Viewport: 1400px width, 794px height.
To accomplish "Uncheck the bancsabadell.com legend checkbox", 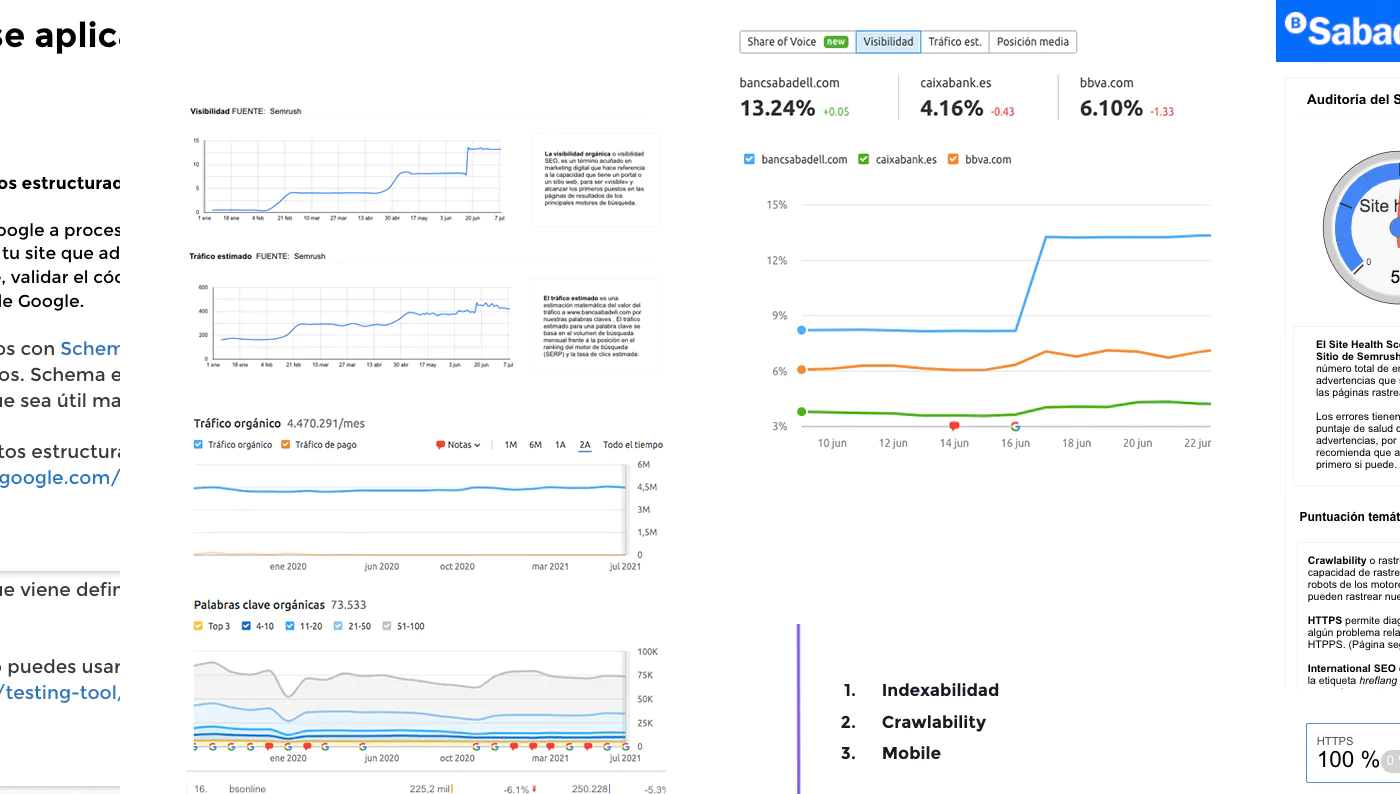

________________________________________

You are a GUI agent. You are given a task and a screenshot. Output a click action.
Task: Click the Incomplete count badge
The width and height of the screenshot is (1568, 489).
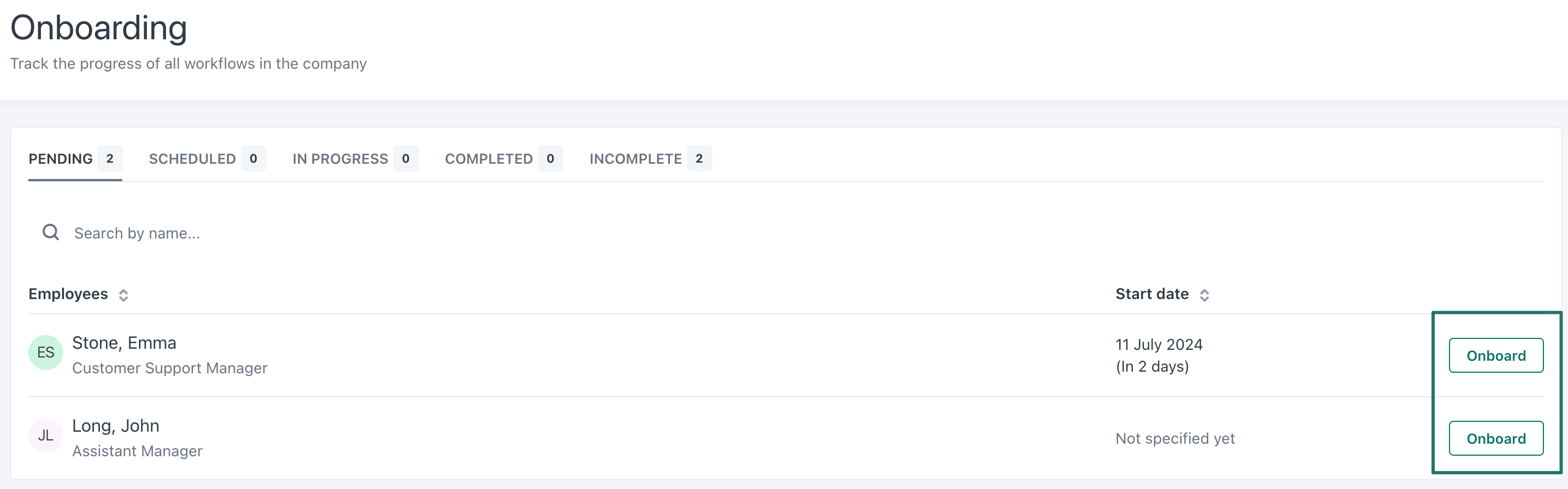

________________________________________

What is required
Output the data unchanged, beginning at the line that contains "You are a GUI" and stopping after the line that contains "The width and".

Correct response
You are a GUI agent. You are given a task and a screenshot. Output a click action.
Task: Click the Incomplete count badge
The width and height of the screenshot is (1568, 489).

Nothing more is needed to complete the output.